▸ **Task to carry out**: Rewrite everything from the line containing "Image resolution: width=1016" down to the line containing "click(103, 398)" as a numbered list, skipping blank lines and leaving the pictures out.

--- Begin Working data ---

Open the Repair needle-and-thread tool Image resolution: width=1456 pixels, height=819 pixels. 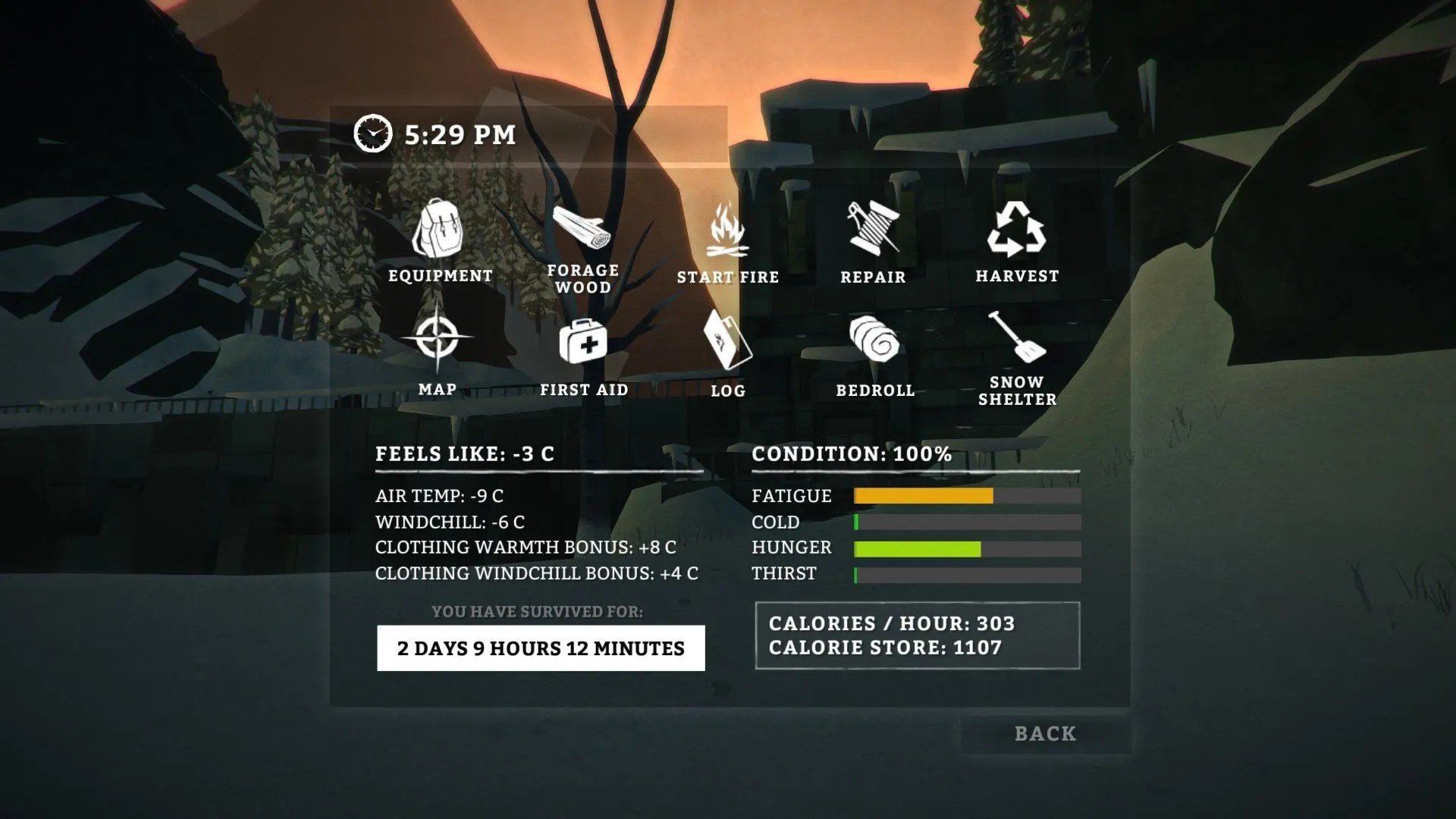pos(872,228)
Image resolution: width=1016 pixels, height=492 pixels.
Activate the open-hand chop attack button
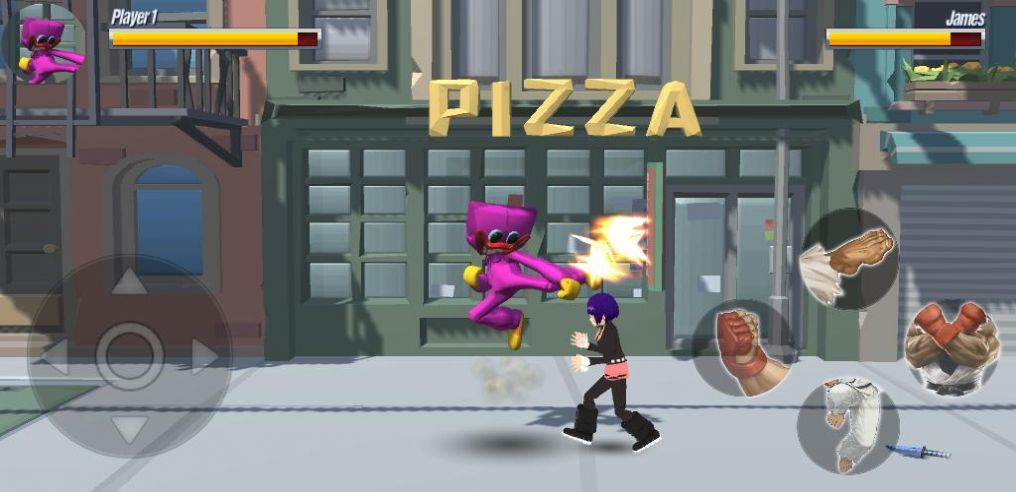[850, 259]
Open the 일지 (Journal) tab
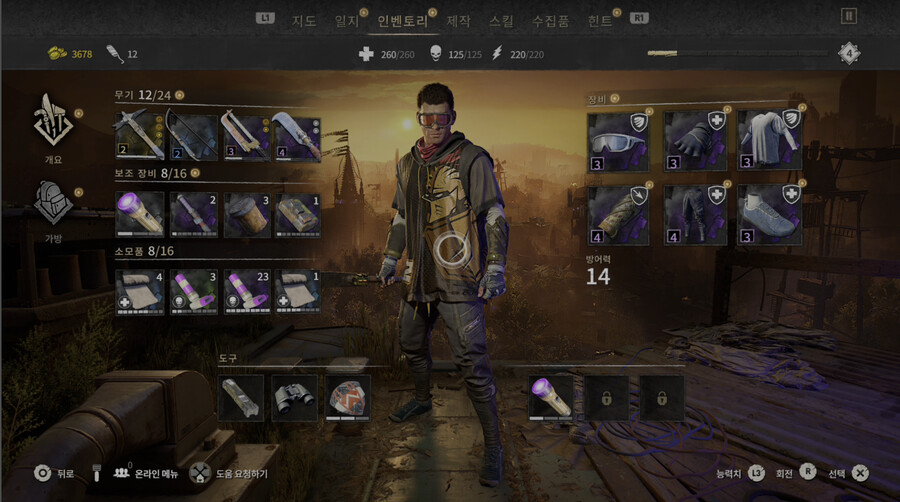 (347, 20)
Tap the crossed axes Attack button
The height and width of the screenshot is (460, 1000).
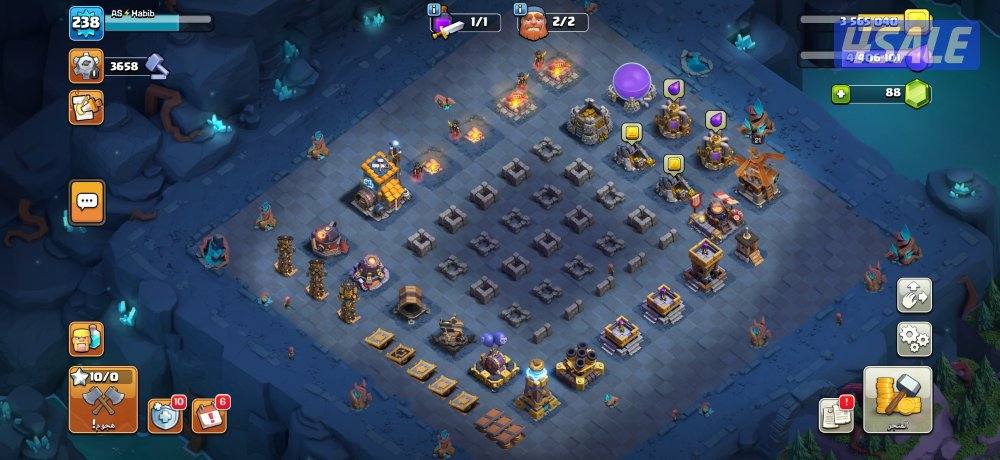click(103, 398)
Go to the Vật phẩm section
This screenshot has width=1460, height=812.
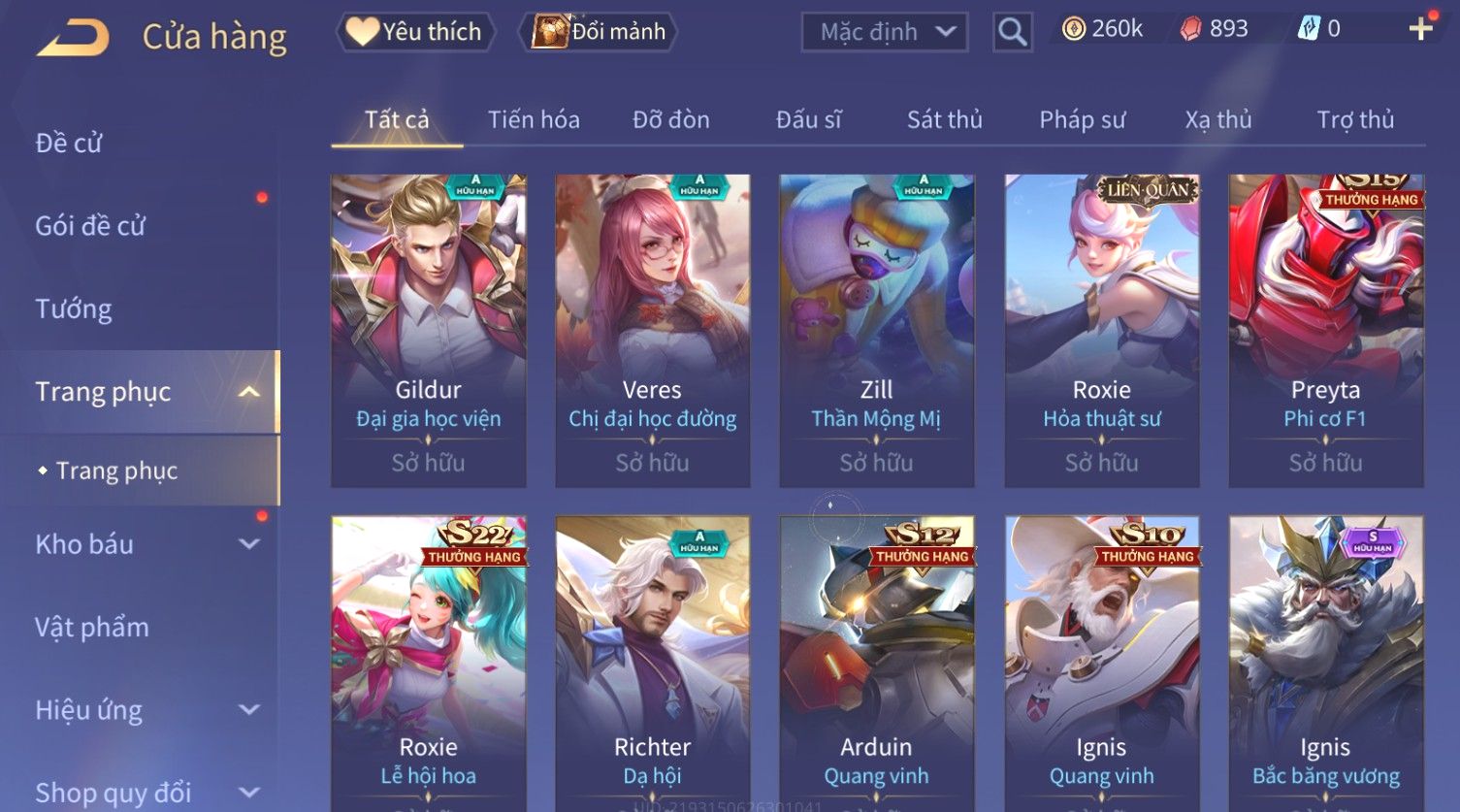click(92, 628)
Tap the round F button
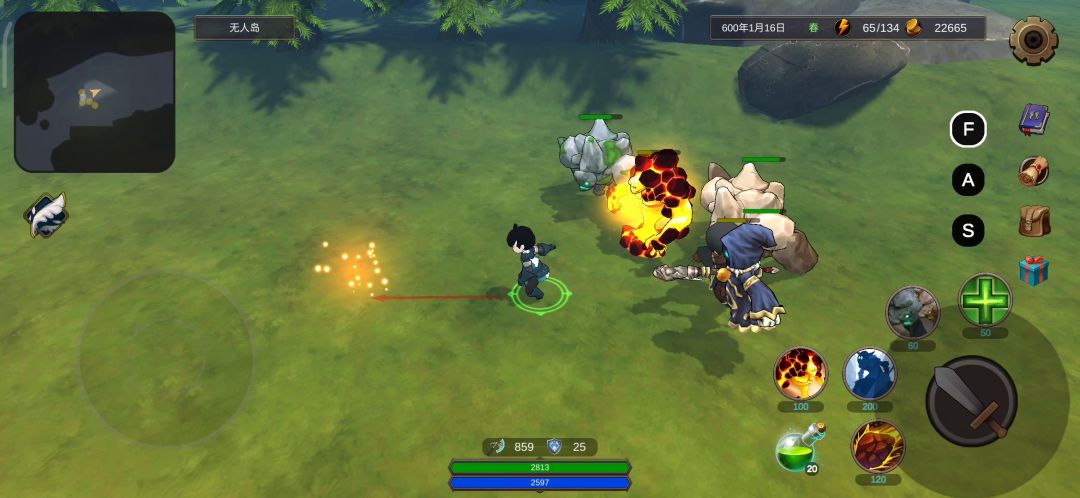The image size is (1080, 498). click(x=967, y=129)
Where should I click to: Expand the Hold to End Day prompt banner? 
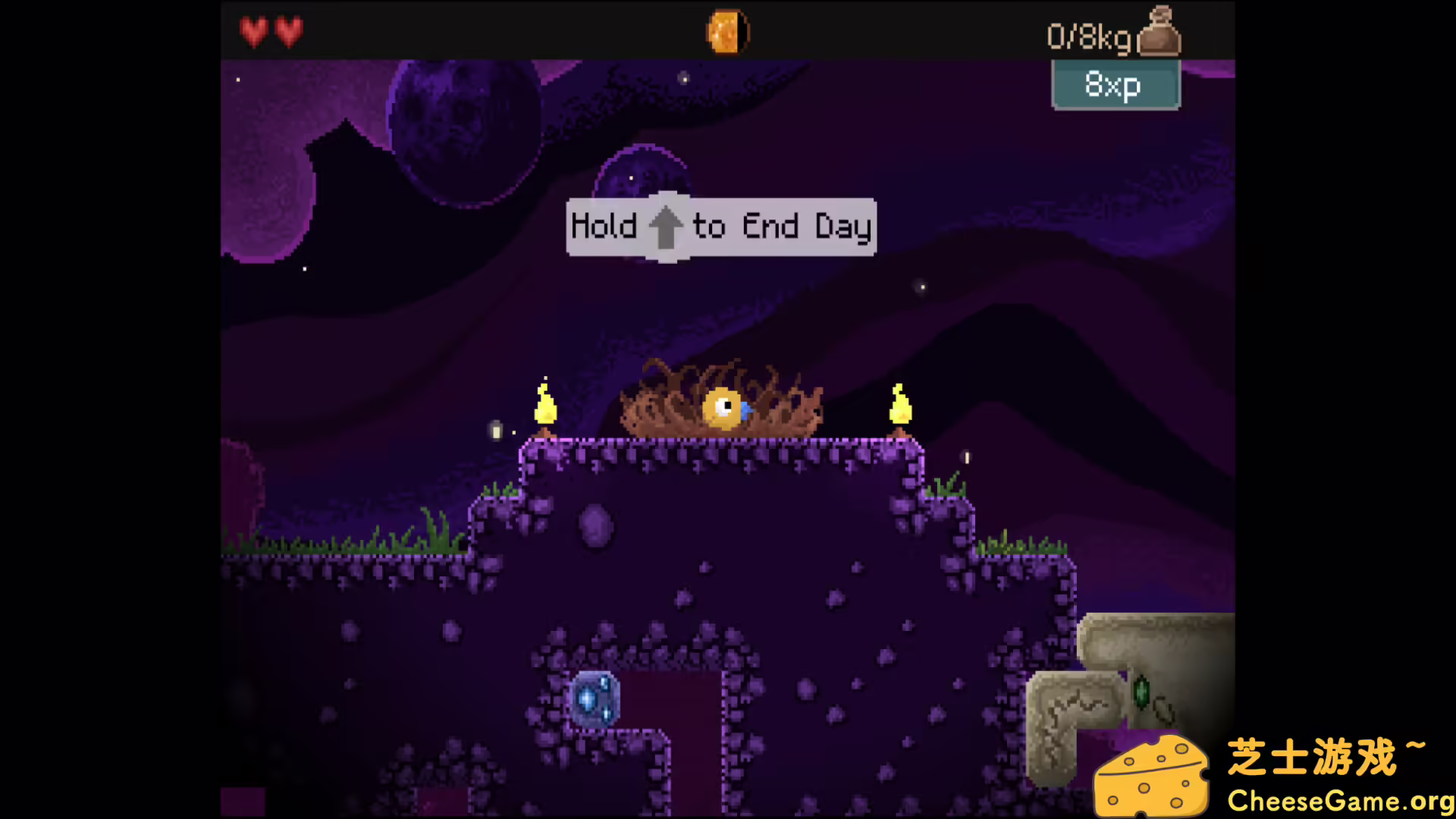721,227
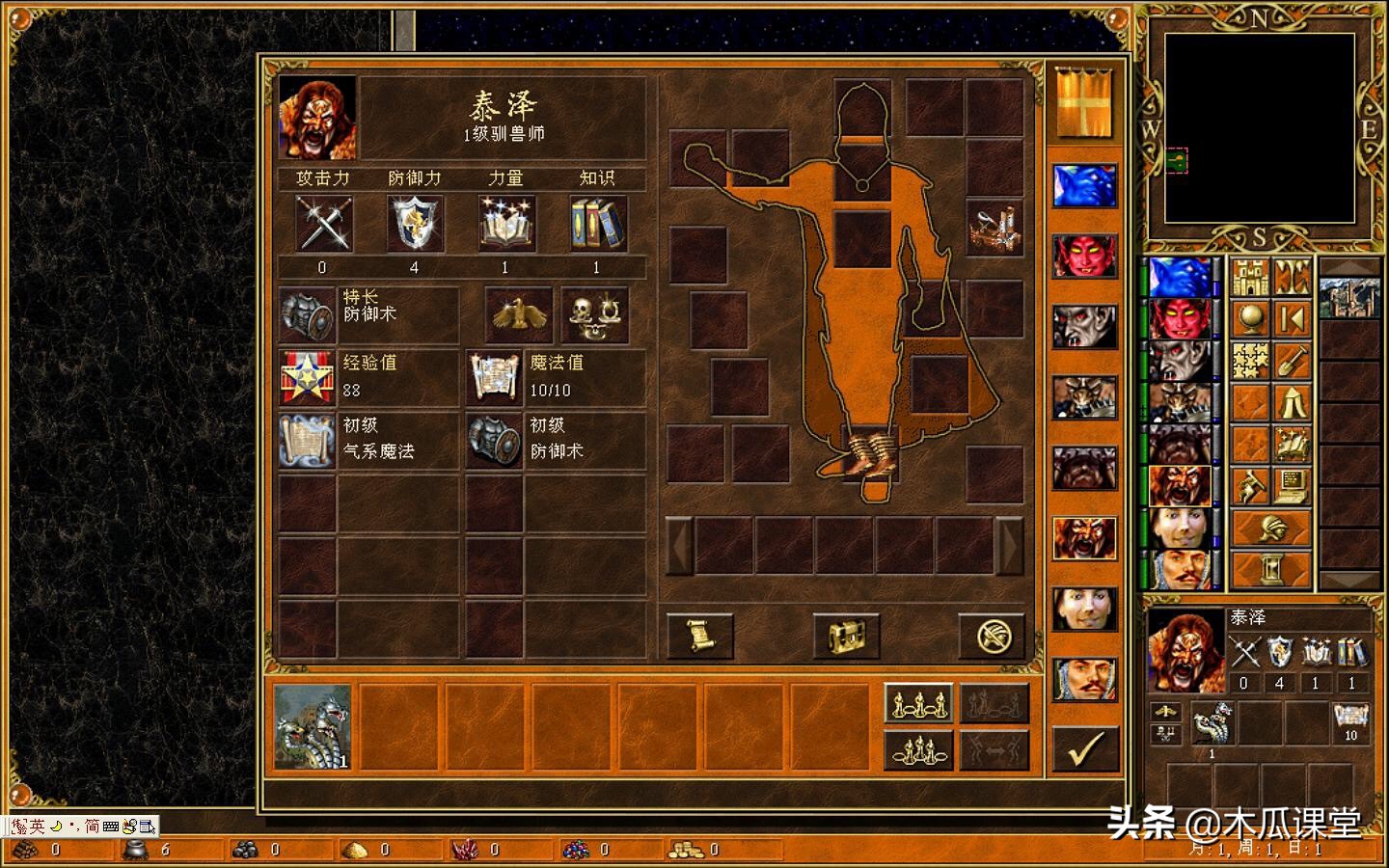Select the spread-out troop formation button
The width and height of the screenshot is (1389, 868).
click(917, 703)
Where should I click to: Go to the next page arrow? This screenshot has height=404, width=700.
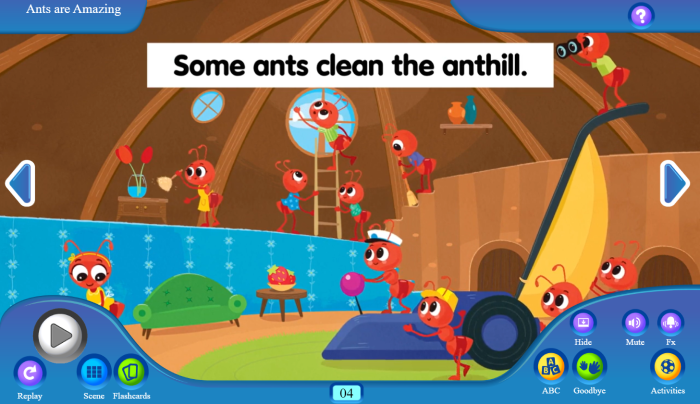coord(675,183)
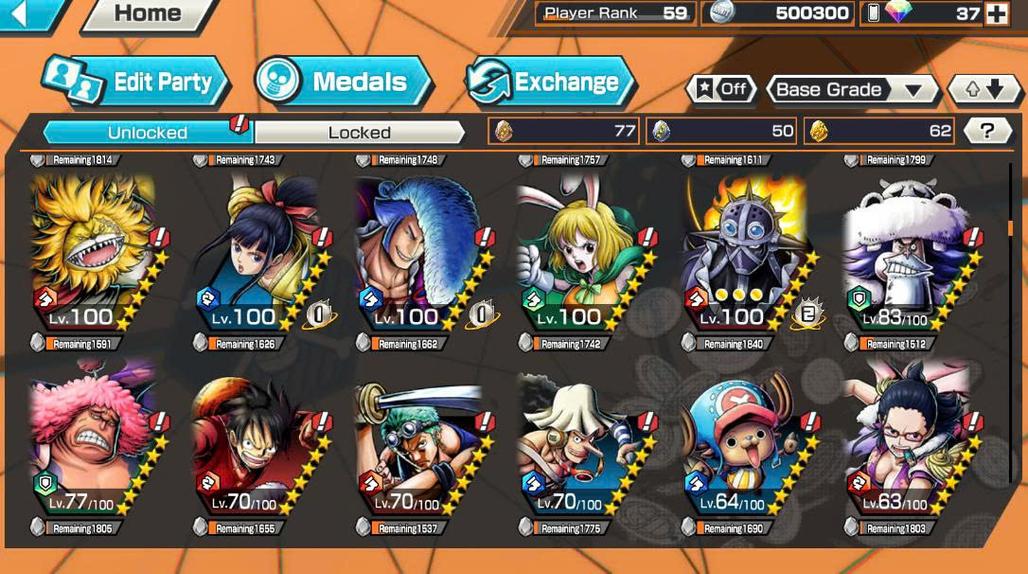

--- End Working data ---

▸ **Answer for the task**:
1. Image resolution: width=1016 pixels, height=492 pixels.
2. Activate the open-hand chop attack button
3. [850, 259]
4. Open the 일지 (Journal) tab
5.  (347, 20)
6. Tap the crossed axes Attack button
7. The height and width of the screenshot is (460, 1000).
8. click(103, 398)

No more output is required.